Lella emphasizes the loss of functionality and versatility of an in-house process versus the completeness of the RTWA solution: "Companies don't have the online reporting in-house, so there would be the issue of how to get the video to the doctor. Or if the video is available online, there's the waiting for a doctor to fill out status reports and forms and send them by snail mail."
She adds that an in-house solution is not economical because it requires having expensive video editing technology and people who can dedicate their time to setting up and editing videos.
Wilson corroborates that opinion. "It's a pretty expensive system to generate. There was a lot of development time that went into making it possible to create a PDF on the fly in various forms across multiple states."
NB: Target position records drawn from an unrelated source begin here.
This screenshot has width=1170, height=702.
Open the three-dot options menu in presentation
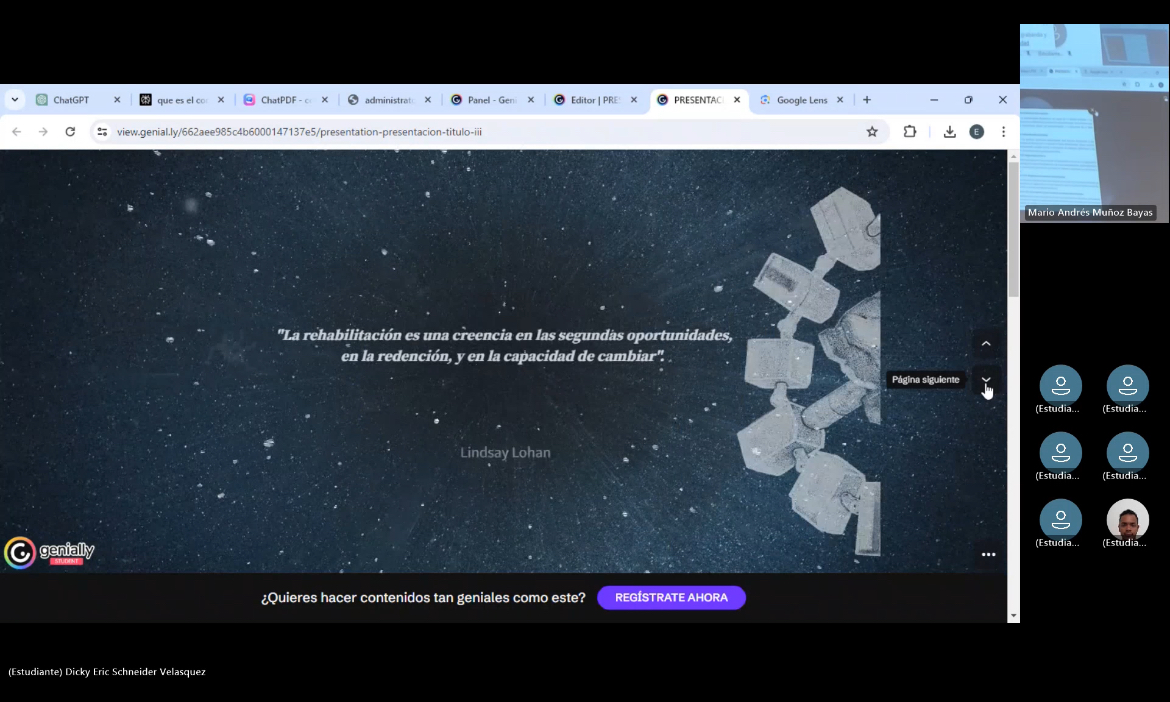988,555
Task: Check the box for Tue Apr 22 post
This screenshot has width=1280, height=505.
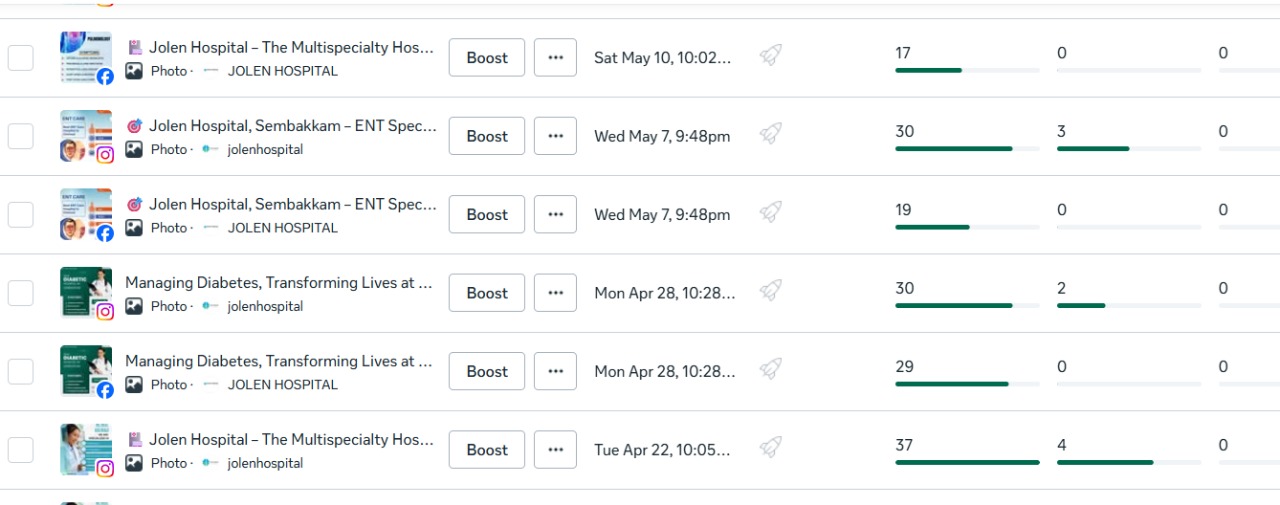Action: pos(21,450)
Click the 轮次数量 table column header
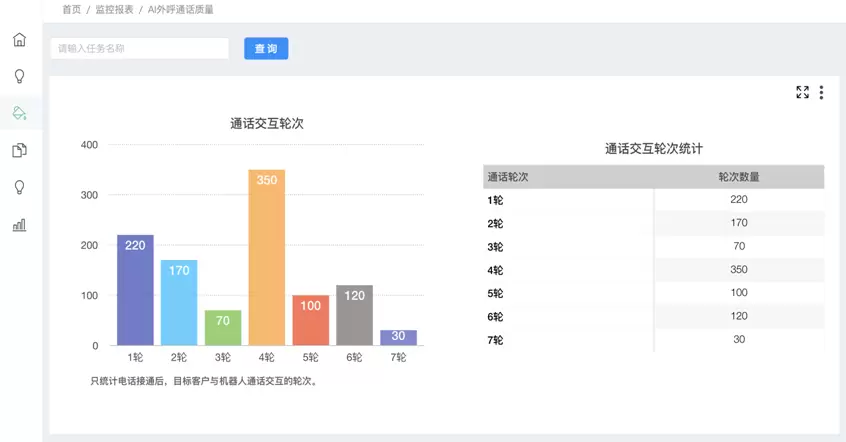 coord(738,177)
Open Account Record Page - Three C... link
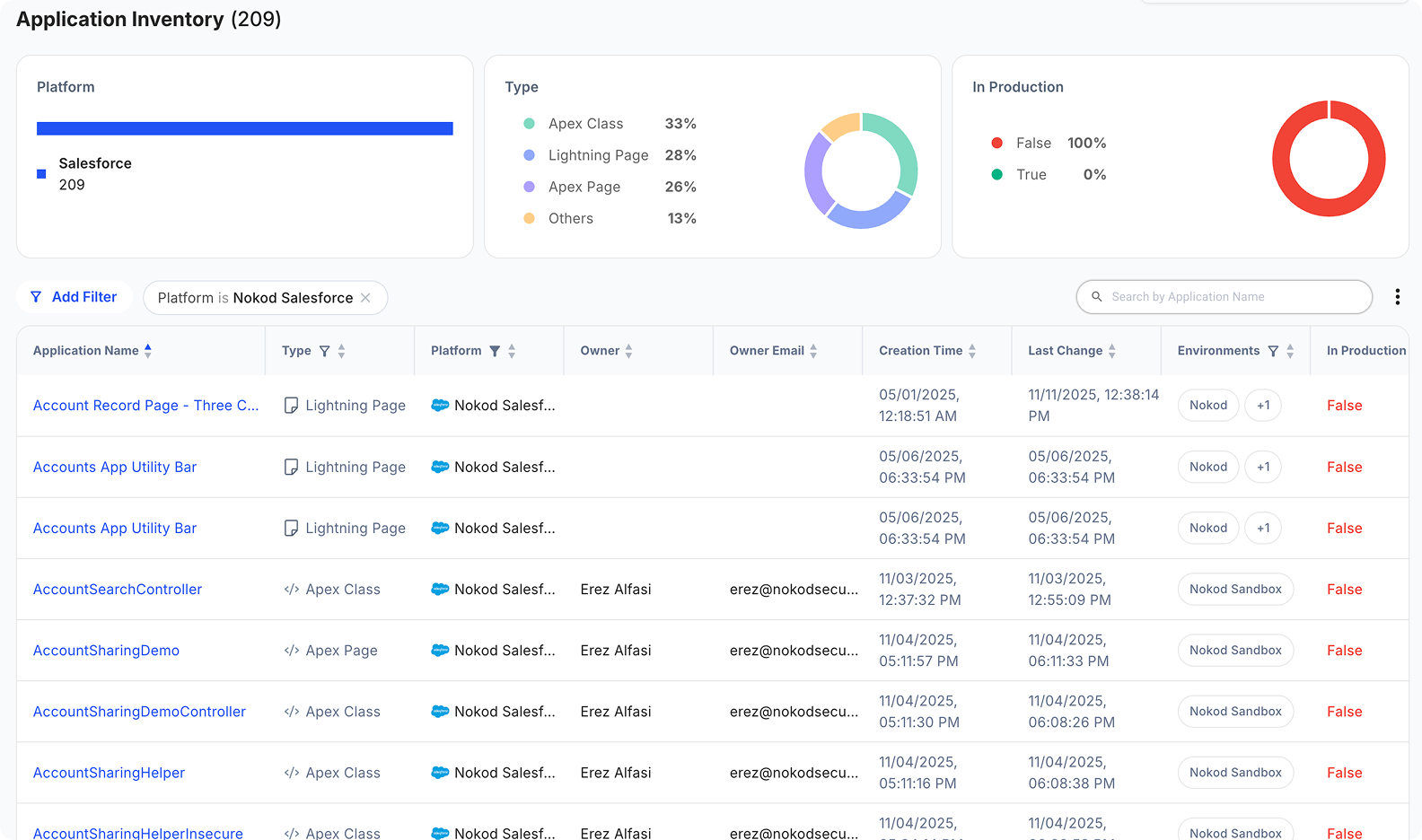 145,406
(5) Increased Productivity. The main benefit for employers is cost savings garnered through getting employees back to work sooner. Lella explains, "When staffers return to work faster, companies save money because the patient usually ends up having less medical treatments because they heal faster." Companies also save on replacement employees and reap greater productivity. "Bringing in temporary workers to cover someone's job for three months requires training them, and often an inexperienced person takes twice as long to get something done," Lella states.
Workers also derive benefit from such a system. "From the mental standpoint, most employees would rather be functioning and doing something other than sitting at home on the couch," Wilson states. "Moreover, they receive more money back at work than on workers' comp. If the company can get them back to work, it's a win-win situation."
There are workers' compensation studies that indicate that, where injured workers remain off work for six months, there is a negligible likelihood they will ever return to the workplace. Studies also reveal that the longer someone is off work, it is more likely that he or she will develop emotional issues such as depression. Companies that choose to take advantage of solutions such as those available through RTWA will no longer be one of these statistics.
Lessons from Outsourcing Journal:
- Outsourcing brings buyers a supplier's expertise and investments in technology enablement of a particular process.
- In-house solutions are usually too expensive to build, especially if a process includes variables for multiple states or regions.
- Keeping up with technology enablement for changing regulations impacting a business process or industry is simpler and less expensive when the process is outsourced.
- Outsourcing a video job analysis process for workers' compensation claims provides authenticity for legal hearings if the issue goes to court.
- Outsourcing a video job analysis process for workers' compensation claims helps employers get their employees back to work sooner, which helps them cut the costs of the injury. But it also helps them determine when to send an employee back to work, so they don't return too early and get re-injured.